Solution: For the first bound, it is actually not too hard to use the triangle inequality:

$|5-|2x+1||\leq |5|+|-|2x+1||=5+|2x+1|$

$\leq 5+|2x|+1=5+2|x|+1=6+2|x|\leq 6+2(1)=8$.

Can we use the Closed Interval Method though; alternatively? Let $f(x)=5-|2x+1|$. The Closed Interval Method says that the absolute maximum/minimum of a continuous function defined on a closed interval $[a,b]$ is attained at a critical point:

• the end points $x=a,\,b$
• points where $f'=0$
• points where $f'$ is undefined

In the examples we have done before there was only critical points of the first two kinds. This, however, has a non-smooth point where the absolute value is zero… where it looks like a V and $f'$ is undefined. That is $f'$ is undefined when $2x+1=0\Rightarrow x=-1/2$. The harder part of this is to find the derivative away from $x=-1/2$ — and to make sure that it is not zero. One option is to plot the function. Algebraically I would probably say something like this… when $2x+1<0$, which is when $x<-1/2$, we have $|2x+1|=-(2x+1)$. So when $x<-1/2$ we have $f(x)=5-|2x+1|=5-(-(2x+1))=6+2x$. Conversely, when $2x+1\geq 0$, which is when $x\geq -1/2$, we have $|2x+1|=2x+1$ and we end up with $f(x)=4-2x$ when $x\geq -1/2$. In in all then we have

$f(x)=\left\{\begin{array}{cc}6+2x & \text{ if }x<-1/2\\ 4-2x & \text{ if }x\geq -1/2\end{array}\right.$,

$\Rightarrow f'(x)=\left\{\begin{array}{cc}2 & \text{ if }x<-1/2\\ -2 & \text{ if }x> -1/2\end{array}\right.$;

in other words $f'\neq 0$. Hence we evaluate

• $f(-1)=5-|2(-1)+1|=5-1=4$
• $f(1)=5-|2(1)+1|=2$
• $f(-1/2)=5-|2(-1/2)+1|=5$

Hence $\max |f(x)|=5$ so we can take $|5-|2x+1||\leq 5=M$.

To be honest if you just looked at $-1,1$ and $-1/2$ I was giving full marks. Note that the Closed Interval Method gives the best bound possible.

The second bound is routine as is the limit.

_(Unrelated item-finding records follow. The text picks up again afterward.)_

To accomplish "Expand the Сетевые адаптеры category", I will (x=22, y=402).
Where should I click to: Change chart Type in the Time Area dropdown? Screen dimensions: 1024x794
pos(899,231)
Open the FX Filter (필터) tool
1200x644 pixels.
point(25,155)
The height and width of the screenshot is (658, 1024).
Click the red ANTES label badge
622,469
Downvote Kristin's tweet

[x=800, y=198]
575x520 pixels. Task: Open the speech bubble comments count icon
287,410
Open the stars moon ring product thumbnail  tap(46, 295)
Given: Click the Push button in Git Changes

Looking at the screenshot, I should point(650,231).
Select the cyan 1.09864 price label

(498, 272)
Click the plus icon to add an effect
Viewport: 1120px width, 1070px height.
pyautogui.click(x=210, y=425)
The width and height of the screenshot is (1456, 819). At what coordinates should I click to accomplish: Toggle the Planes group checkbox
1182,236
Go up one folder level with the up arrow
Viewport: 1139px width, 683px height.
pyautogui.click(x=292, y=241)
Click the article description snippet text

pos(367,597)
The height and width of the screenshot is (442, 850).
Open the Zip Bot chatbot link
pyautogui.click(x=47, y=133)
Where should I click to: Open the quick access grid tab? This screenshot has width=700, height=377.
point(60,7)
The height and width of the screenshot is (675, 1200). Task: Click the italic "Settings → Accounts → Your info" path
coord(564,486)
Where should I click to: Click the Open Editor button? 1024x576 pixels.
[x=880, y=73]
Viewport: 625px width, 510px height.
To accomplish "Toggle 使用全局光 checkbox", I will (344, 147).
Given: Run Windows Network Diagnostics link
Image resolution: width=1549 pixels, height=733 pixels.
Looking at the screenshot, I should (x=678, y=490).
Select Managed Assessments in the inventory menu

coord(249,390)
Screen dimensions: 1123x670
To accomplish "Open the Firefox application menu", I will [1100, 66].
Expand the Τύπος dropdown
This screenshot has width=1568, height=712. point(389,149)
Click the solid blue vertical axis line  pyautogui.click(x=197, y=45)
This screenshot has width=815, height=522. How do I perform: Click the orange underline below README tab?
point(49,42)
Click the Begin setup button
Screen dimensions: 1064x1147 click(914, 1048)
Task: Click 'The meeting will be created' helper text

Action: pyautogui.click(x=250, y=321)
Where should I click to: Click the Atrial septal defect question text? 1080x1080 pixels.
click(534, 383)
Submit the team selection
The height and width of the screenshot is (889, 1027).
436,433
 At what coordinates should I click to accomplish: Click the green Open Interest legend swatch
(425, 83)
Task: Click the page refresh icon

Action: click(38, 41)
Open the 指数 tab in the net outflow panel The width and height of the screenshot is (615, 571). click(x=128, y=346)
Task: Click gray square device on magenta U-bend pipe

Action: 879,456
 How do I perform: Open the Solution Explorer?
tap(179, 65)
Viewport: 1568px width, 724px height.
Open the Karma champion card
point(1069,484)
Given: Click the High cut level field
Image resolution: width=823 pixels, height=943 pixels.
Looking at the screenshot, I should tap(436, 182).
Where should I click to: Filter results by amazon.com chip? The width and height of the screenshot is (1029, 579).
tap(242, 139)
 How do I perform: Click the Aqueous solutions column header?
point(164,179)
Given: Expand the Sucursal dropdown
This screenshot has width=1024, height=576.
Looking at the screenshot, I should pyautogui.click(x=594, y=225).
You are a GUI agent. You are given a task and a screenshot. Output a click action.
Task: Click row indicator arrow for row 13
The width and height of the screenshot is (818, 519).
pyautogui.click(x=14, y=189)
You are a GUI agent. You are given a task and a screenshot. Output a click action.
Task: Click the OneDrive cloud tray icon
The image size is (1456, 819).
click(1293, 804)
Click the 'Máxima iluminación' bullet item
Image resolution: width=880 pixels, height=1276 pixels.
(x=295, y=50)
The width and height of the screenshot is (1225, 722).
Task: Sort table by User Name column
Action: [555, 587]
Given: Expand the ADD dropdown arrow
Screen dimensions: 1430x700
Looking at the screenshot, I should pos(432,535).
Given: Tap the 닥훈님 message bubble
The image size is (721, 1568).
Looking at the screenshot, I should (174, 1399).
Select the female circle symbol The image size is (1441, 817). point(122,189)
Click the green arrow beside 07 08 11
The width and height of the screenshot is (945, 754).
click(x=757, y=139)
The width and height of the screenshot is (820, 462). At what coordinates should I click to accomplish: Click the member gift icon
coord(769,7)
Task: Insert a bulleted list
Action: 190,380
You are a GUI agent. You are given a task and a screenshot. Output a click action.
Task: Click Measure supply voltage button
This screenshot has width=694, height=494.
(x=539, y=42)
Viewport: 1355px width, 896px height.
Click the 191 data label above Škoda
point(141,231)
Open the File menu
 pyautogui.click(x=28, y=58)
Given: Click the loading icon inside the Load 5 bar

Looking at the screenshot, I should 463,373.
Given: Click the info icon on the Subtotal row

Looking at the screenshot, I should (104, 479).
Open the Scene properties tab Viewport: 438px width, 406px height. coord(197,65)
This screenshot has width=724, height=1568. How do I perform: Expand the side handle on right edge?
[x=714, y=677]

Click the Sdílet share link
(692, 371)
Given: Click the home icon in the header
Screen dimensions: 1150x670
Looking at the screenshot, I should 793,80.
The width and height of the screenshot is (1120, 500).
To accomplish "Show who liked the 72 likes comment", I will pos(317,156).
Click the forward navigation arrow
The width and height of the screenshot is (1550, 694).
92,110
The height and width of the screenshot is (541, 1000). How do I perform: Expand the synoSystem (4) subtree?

Very important: although it is actually part (ii) that you need to do the limit, there is an issue with failing to find a bound in the first part. Most of these questions look like

• find an upper bound $M$
• use this upper bound to find a limit

If you fail to find an explicit bound in the first part, you can still do the second part though. Just let your bound equal ‘M’.